The Role:
- The Associate Manager - Reliability Operations leads a team to rigorously uphold service level objectives (SLOs) through expert alert management, SOP-compliant ticket escalations, and coordinated support for SRE-signed deployments across multiple sites.
- This role drives operational accountability, fosters seamless SRE partnerships, and ensures production stability in a high stakes 24x7 SaaS environment
Responsibilities
- Drives SLO adherence by implementing advanced metric monitoring, enforcing error budgets, and spearheading proactive initiatives to prevent breaches and elevate system reliability.
- Ensures all alerts receive immediate acknowledgment, with tickets escalated to SRE teams for any issues lacking defined SOPs, systematically reducing escalations, downtime, and MTTR.
- Coordinates standard deployments across sites following SRE sign-off, overseeing logistics, real-time rollout health monitoring, and rigorous post-deployment SLO validation.
- Collaborates strategically with SRE teams on deployment planning, comprehensive risk assessments, troubleshooting, and post-release optimizations for flawless execution and rapid recovery.

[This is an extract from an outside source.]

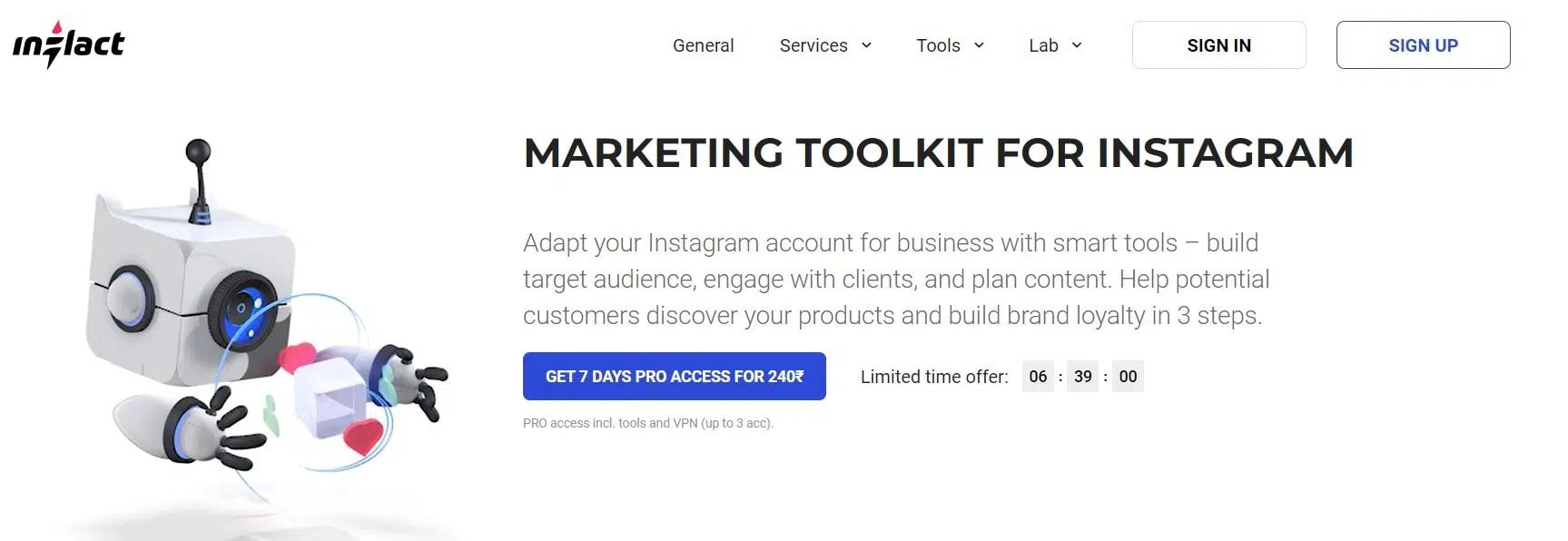Select the Lab menu label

- Oversees and refines team processes for alert triage, SOP documentation/updates, and knowledge sharing, integrating automation to minimize manual toil and enhance operational resilience.
- Mentors staff on SLO-driven decision-making, conducts in-depth audits of alert/ticket workflows, analyses trends in operational data, and delivers actionable reliability KPI reports to stakeholders.
Skills
- Proven track record in 24x7 SaaS/cloud support operations, handling high-pressure incidents and customer-impacting events.
- Strong proficiency in monitoring/incident tools (Prometheus, Grafana, Splunk, PagerDuty) and ticketing systems.
- Effective leadership and people management, with excellent communication for technical/non-technical collaboration.
- Analytical skills to interpret operational data, identify trends, and drive process recommendations.
Experience and Qualifications
- Familiarity with ITIL frameworks, SRE principles (e.g., error budgets, toil reduction), and cloud platforms (AWS, Azure, GCP).
- Experience with process improvement methodologies and shift handoff protocols.
- Knowledge of basic reliability concepts and observability stacks.
- Education: Bachelor's degree in Information Technology, Business, or related field; relevant IT certifications (e.g., ITIL Foundation) are a plus.
- Experience: 6-8 years in operations support, reliability operations, or IT service management, including 2+ years in supervisory roles managing 24x7 teams.
Shift Information
- 24x7 Operational Oversight: Role with on-call and shift responsibilities for escalations; provides oversight for 24x7 team operations, including shift scheduling and off-hour incident coordination.
Skills Required
- 6-8 years in operations support or IT service management
- 2+ years in supervisory roles managing 24x7 teams
- Bachelor's degree in Information Technology, Business, or related field
- Familiarity with ITIL frameworks and SRE principles
- Strong proficiency in monitoring and incident tools
What We Do
Founded in 2015, Zeta is a provider of next-gen credit card processing platform. Zeta’s cloud-native and fully API-enabled stack offers a comprehensive range of capabilities, including processing, issuing, lending, core banking, fraud detection, and loyalty programs. With a strong focus on technology, Zeta has over 1700+ employees and contractors, with more than 70% dedicated to technology roles. Operating across the US, UK, Middle East, and Asia, Zeta has served a global customer base of 35+ clients who have issued over 15 million cards on Zeta's platform to date. Backed by prominent investors such as Softbank Vision Fund 2 and Mastercard, Zeta has raised $280 million, at a valuation of $1.5 billion.